Scientology representatives have been meeting with county commissioners who will decide whether the aquarium gets bed tax dollars, which would be a significant source of funding for its expansion.
The aquarium will be one of several attractions seeking a share of roughly $6 million in annual tourist tax revenue that will be freed up next year when Pinellas County finishes paying off its debt on Tropicana Field.
"The message was pretty clear to me. They didn't want an aquarium downtown," said Commissioner Charlie Justice, who recently met with Scientology staffers Pat Harney and Lisa Mansell. "They cast shade on almost every aspect of the aquarium project."
Justice said the church representatives argued that an aquarium wasn't the best use for the waterfront site. "It was clear that they didn't think it was the best use of bed tax dollars," he said.
Commissioner Ken Welch got the same message.
"I don't think they feel (the aquarium) is compatible with their vision of downtown Clearwater — that downtown is more suitable for retail, and tourism facilities should be on the beach," Welch said. He said they mentioned Tampa's International Plaza as the kind of high-end retail that church members could support. Welch was told the church has hired a "retail strategist" to study what mix of stores makes sense downtown.
However, retail outlets have long struggled there. In fact, the city's leaders have high hopes that a new aquarium on the bluff will draw visitors from busy Clearwater Beach to its moribund downtown.
"The Church of Scientology has not told me that it is opposed to the aquarium being in downtown," Clearwater Mayor George Cretekos said. "We are trying to redevelop downtown for everybody, not just for the Church of Scientology."
For its part, the Clearwater Marine Aquarium isn't looking for a fight with Scientology.
"No one from the church has talked to us," aquarium CEO David Yates said. "We went through a referendum, and we have a lot of support. Despite that, a number of groups have voiced opposition to our goal, and they have every right to do so."
Aquarium officials believe they can make a strong case to receive bed tax dollars. They say Winter, the tailless dolphin that has starred in two Hollywood films and resides at the aquarium, is a big draw for Pinellas County.

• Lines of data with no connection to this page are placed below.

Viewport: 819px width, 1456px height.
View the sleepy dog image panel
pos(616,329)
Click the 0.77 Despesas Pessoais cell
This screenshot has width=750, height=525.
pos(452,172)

The aquarium had 600,000 visitors last year. It plans to ask for a commitment of $1.5 million per year for 20 years from the bed tax. Pinellas' 5 percent tax on hotel rooms generates about $30 million a year, which can be spent on advertising, beach restoration and tourism projects.
Scientology officials wouldn't comment to the Tampa Bay Times. However, in an email to Clearwater officials Wednesday, Harney, a Scientology spokeswoman, denied that the church is opposed to the aquarium's relocation.
"We're not pro- or anti- the aquarium," Harney wrote. "We just have questions and are pointing out facts."
However, county commissioners got a different message.
"From my perspective, they clearly have designs on the property as well, and believed it could generate more tax revenue than a nonprofit, taxpayer-funded aquarium," Commissioner Norm Roche said.
"They don't think anything should be in Clearwater except for them," said Commissioner Janet Long, who has yet to meet with Scientology officials. "They're gobbling up every piece of property they can get their hands on."